> Activity:
Output each line of the material exactly as it stands.

> Data provided:

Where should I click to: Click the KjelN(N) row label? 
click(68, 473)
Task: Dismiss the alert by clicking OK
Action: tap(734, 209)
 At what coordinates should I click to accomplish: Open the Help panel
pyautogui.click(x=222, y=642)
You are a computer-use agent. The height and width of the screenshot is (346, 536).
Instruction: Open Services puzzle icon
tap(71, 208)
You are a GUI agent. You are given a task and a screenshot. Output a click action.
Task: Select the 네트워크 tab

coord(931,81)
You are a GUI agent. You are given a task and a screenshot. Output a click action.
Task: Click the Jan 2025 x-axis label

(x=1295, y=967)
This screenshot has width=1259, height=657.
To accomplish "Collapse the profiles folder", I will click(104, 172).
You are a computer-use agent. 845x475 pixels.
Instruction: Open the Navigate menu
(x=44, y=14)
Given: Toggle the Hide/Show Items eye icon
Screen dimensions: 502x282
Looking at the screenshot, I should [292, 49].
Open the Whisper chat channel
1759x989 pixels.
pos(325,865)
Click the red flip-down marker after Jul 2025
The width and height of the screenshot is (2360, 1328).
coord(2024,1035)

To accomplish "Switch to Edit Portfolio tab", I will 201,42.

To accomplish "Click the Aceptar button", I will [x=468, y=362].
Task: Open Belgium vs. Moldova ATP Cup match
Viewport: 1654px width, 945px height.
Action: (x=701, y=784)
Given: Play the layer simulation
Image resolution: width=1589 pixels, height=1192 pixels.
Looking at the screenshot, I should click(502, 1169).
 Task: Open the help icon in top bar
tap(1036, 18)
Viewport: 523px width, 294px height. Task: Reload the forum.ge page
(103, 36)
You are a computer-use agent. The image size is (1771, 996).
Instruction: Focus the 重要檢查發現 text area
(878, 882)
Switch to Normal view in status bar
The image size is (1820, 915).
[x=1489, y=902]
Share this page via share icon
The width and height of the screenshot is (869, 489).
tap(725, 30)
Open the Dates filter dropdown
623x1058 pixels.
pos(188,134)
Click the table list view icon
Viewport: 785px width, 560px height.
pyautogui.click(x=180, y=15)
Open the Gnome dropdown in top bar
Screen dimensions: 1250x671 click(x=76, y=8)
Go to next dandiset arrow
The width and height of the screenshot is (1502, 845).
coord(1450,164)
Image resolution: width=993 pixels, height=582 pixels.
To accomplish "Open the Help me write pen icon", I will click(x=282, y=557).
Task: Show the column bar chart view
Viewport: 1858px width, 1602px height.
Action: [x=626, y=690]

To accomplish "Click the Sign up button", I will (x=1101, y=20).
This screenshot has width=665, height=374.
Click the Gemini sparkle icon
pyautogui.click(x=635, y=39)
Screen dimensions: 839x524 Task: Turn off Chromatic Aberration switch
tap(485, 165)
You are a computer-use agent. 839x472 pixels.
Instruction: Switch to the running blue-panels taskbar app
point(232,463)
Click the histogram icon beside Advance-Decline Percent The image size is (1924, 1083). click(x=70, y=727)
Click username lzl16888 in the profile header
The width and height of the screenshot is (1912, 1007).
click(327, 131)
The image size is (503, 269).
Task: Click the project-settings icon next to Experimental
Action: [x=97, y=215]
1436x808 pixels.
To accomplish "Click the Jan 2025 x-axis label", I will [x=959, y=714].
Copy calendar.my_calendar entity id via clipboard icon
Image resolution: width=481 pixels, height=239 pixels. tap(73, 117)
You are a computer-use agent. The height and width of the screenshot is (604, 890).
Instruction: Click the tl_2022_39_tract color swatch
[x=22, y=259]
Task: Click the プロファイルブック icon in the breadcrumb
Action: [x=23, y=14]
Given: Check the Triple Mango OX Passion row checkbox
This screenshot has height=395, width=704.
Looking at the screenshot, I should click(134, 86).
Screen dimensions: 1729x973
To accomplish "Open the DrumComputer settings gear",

> Solution to this task:
Where should I click to: Click the KjelN(N) row label? 
click(68, 473)
Task: Dismiss the alert by clicking OK
Action: tap(734, 209)
 At what coordinates should I click to accomplish: Open the Help panel
pyautogui.click(x=222, y=642)
You are a computer-use agent. The height and width of the screenshot is (346, 536).
Instruction: Open Services puzzle icon
tap(71, 208)
You are a GUI agent. You are given a task and a screenshot. Output a click action.
Task: Select the 네트워크 tab

coord(931,81)
You are a GUI agent. You are given a task and a screenshot. Output a click action.
Task: Click the Jan 2025 x-axis label

(x=1295, y=967)
This screenshot has width=1259, height=657.
To accomplish "Collapse the profiles folder", I will click(104, 172).
You are a computer-use agent. 845x475 pixels.
Instruction: Open the Navigate menu
(x=44, y=14)
Given: Toggle the Hide/Show Items eye icon
Screen dimensions: 502x282
Looking at the screenshot, I should [292, 49].
Open the Whisper chat channel
1759x989 pixels.
pos(325,865)
Click the red flip-down marker after Jul 2025
The width and height of the screenshot is (2360, 1328).
coord(2024,1035)

To accomplish "Switch to Edit Portfolio tab", I will 201,42.

To accomplish "Click the Aceptar button", I will [x=468, y=362].
Task: Open Belgium vs. Moldova ATP Cup match
Viewport: 1654px width, 945px height.
Action: (x=701, y=784)
Given: Play the layer simulation
Image resolution: width=1589 pixels, height=1192 pixels.
Looking at the screenshot, I should click(502, 1169).
 Task: Open the help icon in top bar
tap(1036, 18)
Viewport: 523px width, 294px height. Task: Reload the forum.ge page
(103, 36)
You are a computer-use agent. The image size is (1771, 996).
Instruction: Focus the 重要檢查發現 text area
(878, 882)
Switch to Normal view in status bar
The image size is (1820, 915).
[x=1489, y=902]
Share this page via share icon
The width and height of the screenshot is (869, 489).
tap(725, 30)
Open the Dates filter dropdown
623x1058 pixels.
pos(188,134)
Click the table list view icon
Viewport: 785px width, 560px height.
pyautogui.click(x=180, y=15)
Open the Gnome dropdown in top bar
Screen dimensions: 1250x671 click(x=76, y=8)
Go to next dandiset arrow
The width and height of the screenshot is (1502, 845).
coord(1450,164)
Image resolution: width=993 pixels, height=582 pixels.
To accomplish "Open the Help me write pen icon", I will click(x=282, y=557).
Task: Show the column bar chart view
Viewport: 1858px width, 1602px height.
Action: [x=626, y=690]

To accomplish "Click the Sign up button", I will (x=1101, y=20).
This screenshot has width=665, height=374.
Click the Gemini sparkle icon
pyautogui.click(x=635, y=39)
Screen dimensions: 839x524 Task: Turn off Chromatic Aberration switch
tap(485, 165)
You are a computer-use agent. 839x472 pixels.
Instruction: Switch to the running blue-panels taskbar app
point(232,463)
Click the histogram icon beside Advance-Decline Percent The image size is (1924, 1083). click(x=70, y=727)
Click username lzl16888 in the profile header
The width and height of the screenshot is (1912, 1007).
click(327, 131)
The image size is (503, 269).
Task: Click the project-settings icon next to Experimental
Action: [x=97, y=215]
1436x808 pixels.
To accomplish "Click the Jan 2025 x-axis label", I will [x=959, y=714].
Copy calendar.my_calendar entity id via clipboard icon
Image resolution: width=481 pixels, height=239 pixels. tap(73, 117)
You are a computer-use agent. The height and width of the screenshot is (604, 890).
Instruction: Click the tl_2022_39_tract color swatch
[x=22, y=259]
Task: Click the プロファイルブック icon in the breadcrumb
Action: [x=23, y=14]
Given: Check the Triple Mango OX Passion row checkbox
This screenshot has height=395, width=704.
Looking at the screenshot, I should click(134, 86).
Screen dimensions: 1729x973
To accomplish "Open the DrumComputer settings gear",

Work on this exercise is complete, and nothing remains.